Friday, January 09, 2009

The News

We don't need to agree that the news stinks. It is rather fascinating to observe the difference in headlines. The Herald Tribune and Ha'aretz always differ in their approach to the news of the day, with the IHT usually referring to Hamas fighters as militants and Ha'aretz referring to them as terrorists. As for the Post, they take an even harder line as most of their op-eds and opinion pieces are overwhelmingly conservative. This is nothing new just extra interesting these days.

Best article read this week? This one, by Gideon Litchfield - describing exactly how I felt when the IDF hit the school in Gaza the other day, of course eerily reminiscent of the accidental hit in Kana in Southern Lebanon in 06. I also liked this excellent article by Natan Sharansky earlier this week in the Wall Street Journal but it doesn't admit to the overall problem of there's no winning in what we're doing down in Gaza.

There is no winning, you know. I don't want my neighbors in the South to live under the threat of fire. Our friend, Melina's parents live in Ashdod and needless to say it's been a scary time. They're Argentinean and have been here since 2001 or so. They live in a high-rise building and can't get to the shelter in time when the siren rings. The 'shelter' in the stairway and hope for the best. Melina tried to encourage them to come up to J'lem but they demurred saying they're okay, and they have things to do and they won't be run out of town. My friend Karyn's daughter Ayelet, who's trained as a Red Cross Technician spent a few days down in Ashkelon riding the ambulence and giving a break to overwhelmed workers in that area. Karyn just requested that she call in every few hours and her know that all was okay.

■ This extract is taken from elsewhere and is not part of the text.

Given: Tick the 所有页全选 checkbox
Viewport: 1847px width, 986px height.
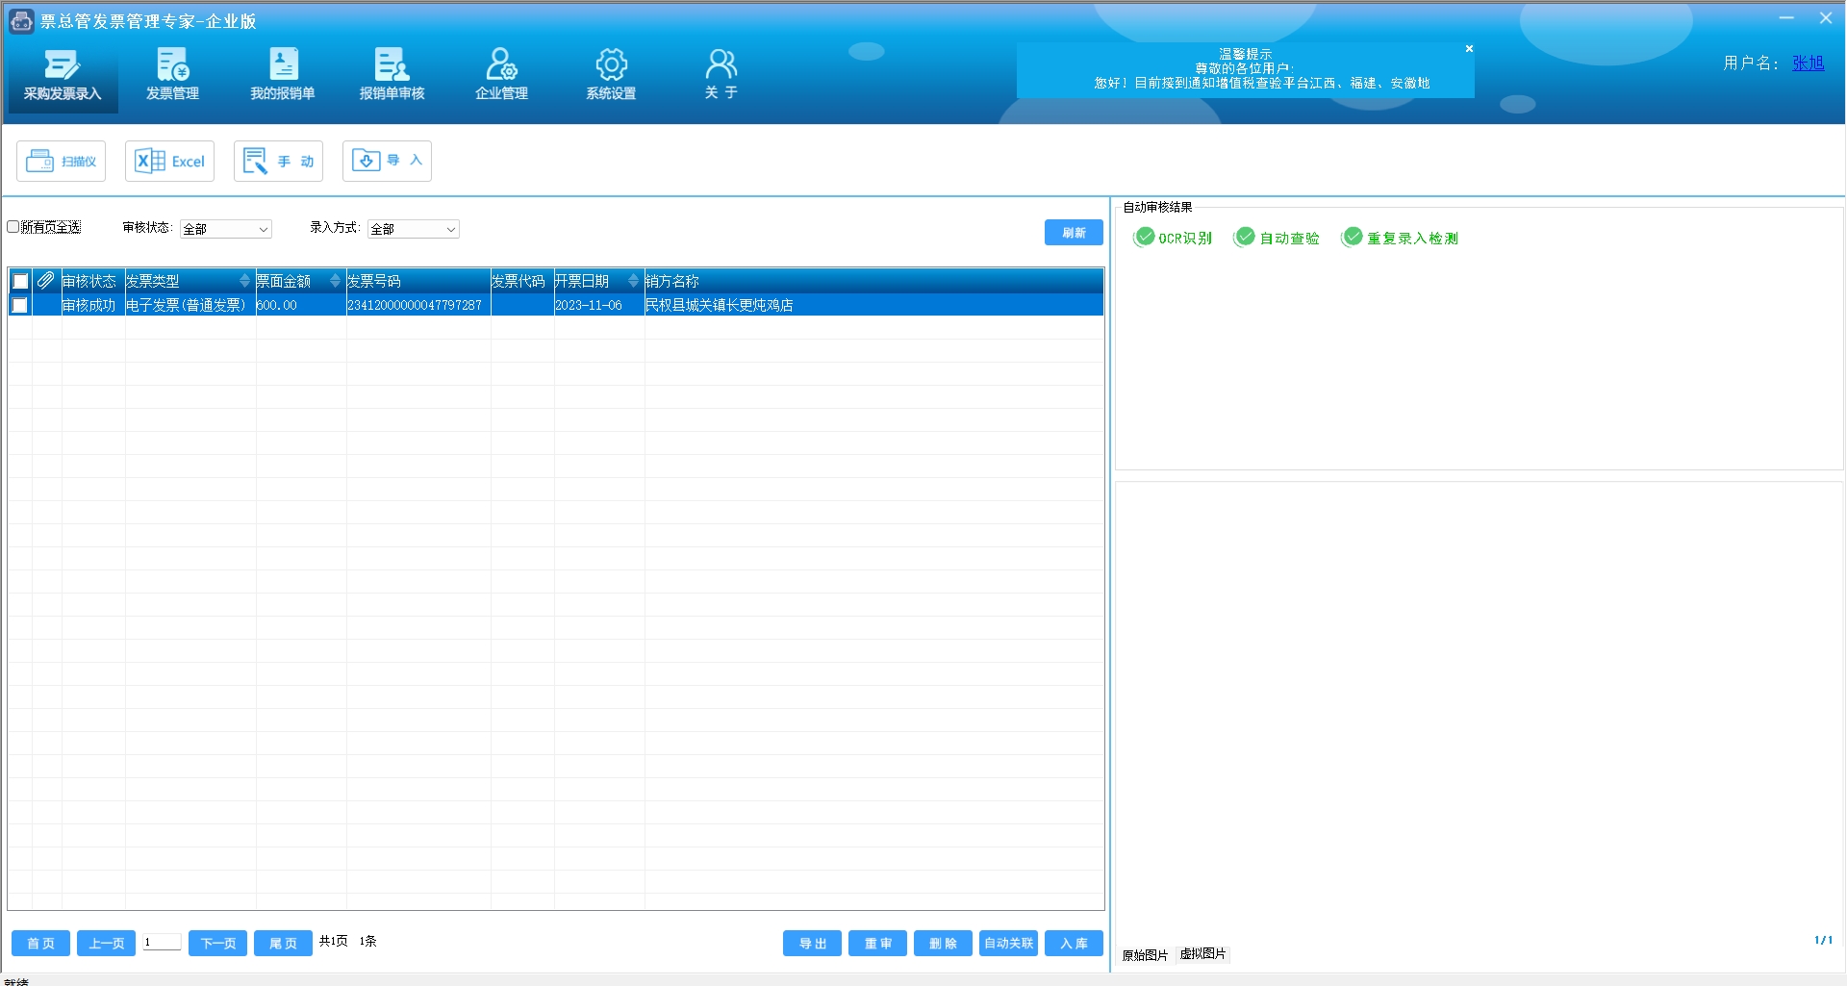Looking at the screenshot, I should [13, 227].
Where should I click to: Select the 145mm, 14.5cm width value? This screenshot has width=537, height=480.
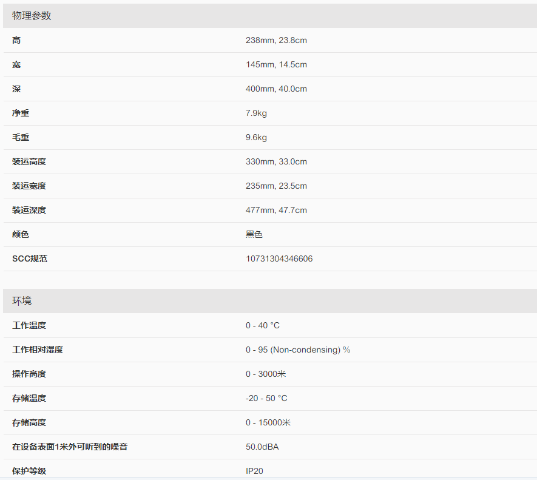pyautogui.click(x=276, y=64)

No way to live, right? But what about living under a blockade in the most densely populated place on earth with nowhere to run, nowhere to hide, nowhere to find shelter and very little in the way of fresh food, water, etc availble to you. It's tiresome to hear people say, 'well they voted in Hamas, what did they expect?' Who knows? I remain convinced that there are regular types of people who just want to live, buy their eggs, make a cake, have coffee in a cafe, go to work, send their kids out without worrying for their lives - all the things that I do. Again, I can't say why they don't think through what their lives have been about, how little their gov't has done for them, how their vaunted leadership puts them in the line of fire time after time. This is the part that is always strange and confusing to us here in Israel who assume that someone living in Gaza doesn't want what they've been forced into.

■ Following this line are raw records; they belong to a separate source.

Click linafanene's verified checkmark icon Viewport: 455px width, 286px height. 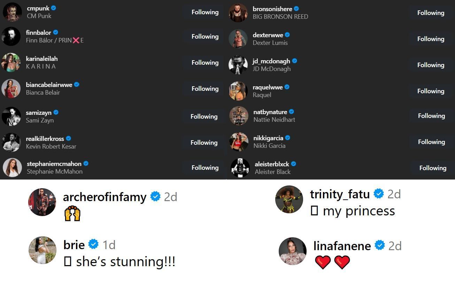click(x=379, y=246)
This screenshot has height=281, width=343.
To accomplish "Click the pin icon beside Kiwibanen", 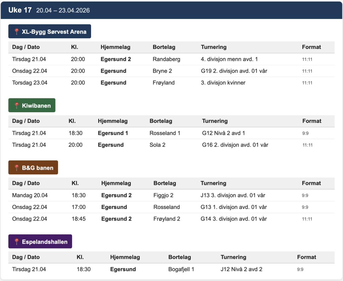I will (x=17, y=106).
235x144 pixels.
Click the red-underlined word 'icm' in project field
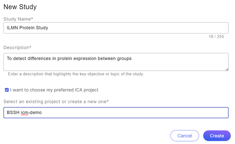[x=25, y=113]
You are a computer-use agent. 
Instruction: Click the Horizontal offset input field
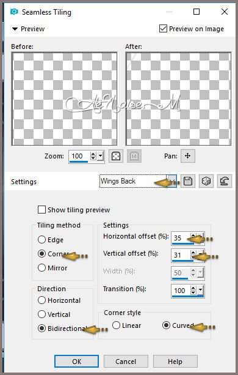tap(181, 238)
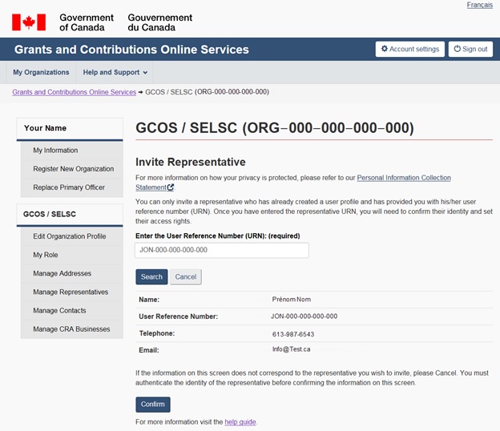
Task: Open My Organizations menu
Action: tap(41, 72)
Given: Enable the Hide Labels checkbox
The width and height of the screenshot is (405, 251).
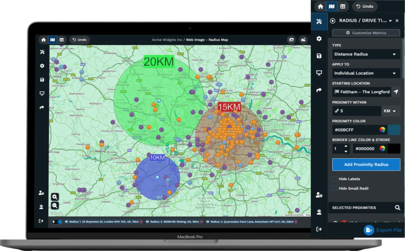Looking at the screenshot, I should coord(335,179).
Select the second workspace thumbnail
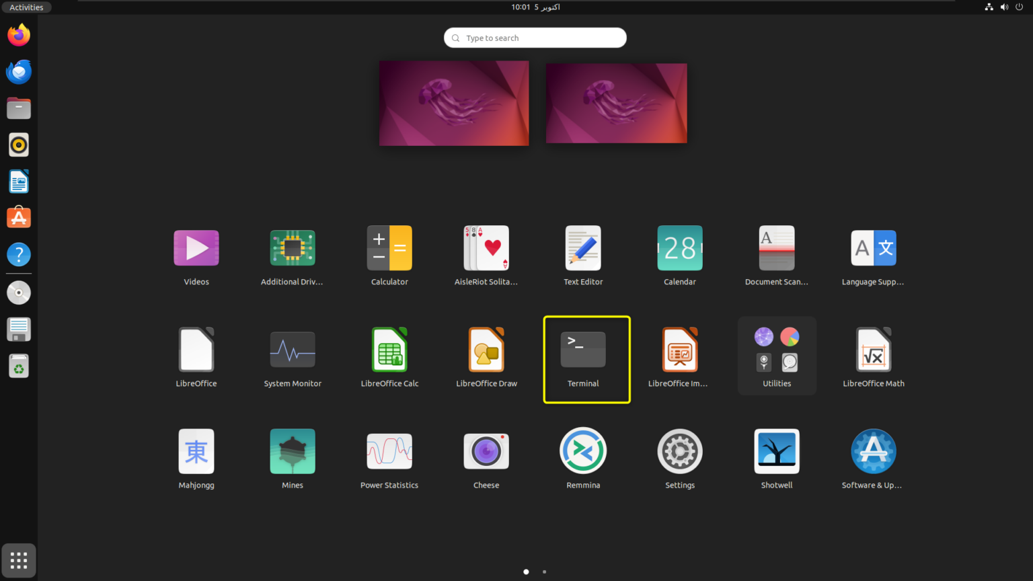Screen dimensions: 1033x581 pos(616,103)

My breads are baked - oat/whole wheat sourdough and a whole wheat/rye foccacia. I will bring Shabbat in with Jess, Daniel and the babies as well as Mona and the kids. My children will be reasonably scrubbed and cleaned up, Natan will be in civilian clothes and I will hope for peace in the coming week. For myself and for my neighbors.

Sunday, January 04, 2009

Separate Really?

Today, Jess and I went to the big mall with the babies. I stood outside Golf kids - the stroller wouldn't fit inside - while Jess took care of an exchange. A family entered the store - Mom, Dad, 2 little boys immaculately dressed in cargo pants and sweaters, baby in snowsuit held in Dad's arms. Picture perfect, right? Arab family, as it just so happens. Lots of Arab families at the mall always.

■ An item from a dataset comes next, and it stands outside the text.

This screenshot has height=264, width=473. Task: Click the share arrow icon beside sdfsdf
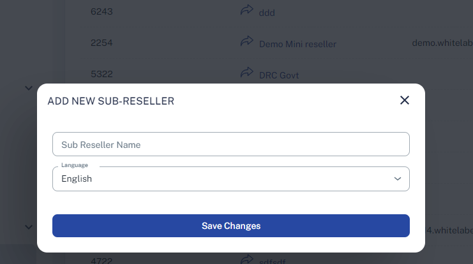click(246, 260)
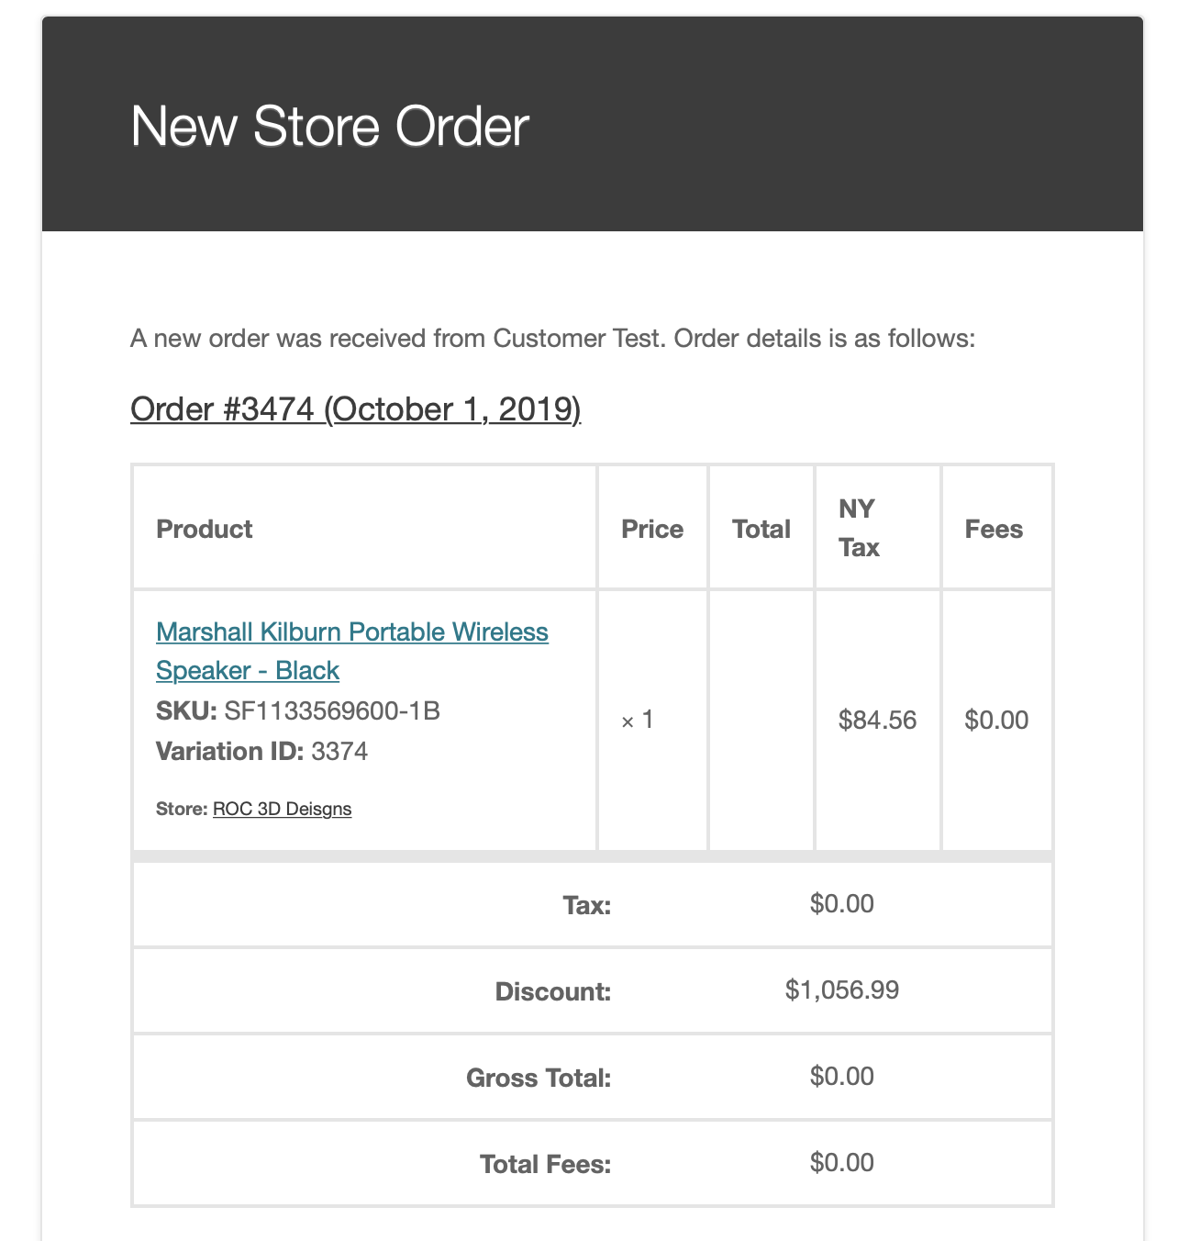
Task: Select the Fees column header
Action: pos(994,529)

Last week, I went on a 2-day trip with visiting cousins, Karen and Barbara (my Aunt Nora's 2 eldest). We spent a lovely early evening at Hamat Gader, the natural hot springs Southeast of Tiberias. The water was steamy, the evening air crisp and the pools were filled with people of all ages and all nationalities - yes, there were Arabs there too.

Stop in at any hospital locally, and watch how Jews and Arabs mix. Nurses, doctors, support staff, families, patients - hospitals are an unusual oasis of 'getting along.'

Ramat Rachel, where I work out is a stone's throw from Tzur Bacher. Many Arab families join and use the pool and workout room. When the bombing first started last Saturday, I stopped to watch the news on my way out Saturday night. I stood with a few of the Arab workers at the pool and we all watched the news and the headlines regarding the rising death count. As I left the pool, the Muezzin was screaming - or so it seemed to me - and it didn't sound like prayers, it sounded much stronger. Turns out it was the sounds of demonstrations in the street.

It's such a small country here. Borders so close to each other. Not enough room to breathe and find a way to living together. And yet, on Thursday, when I stopped in both Acco to walk around the Old City (in the hopes of some good humus as well) and when we finally ate our humus in the Druze town of Kfar Yasif (which felt quite Arab to me), I wondered at our ability to 'live' together and yet not be able to make peace together.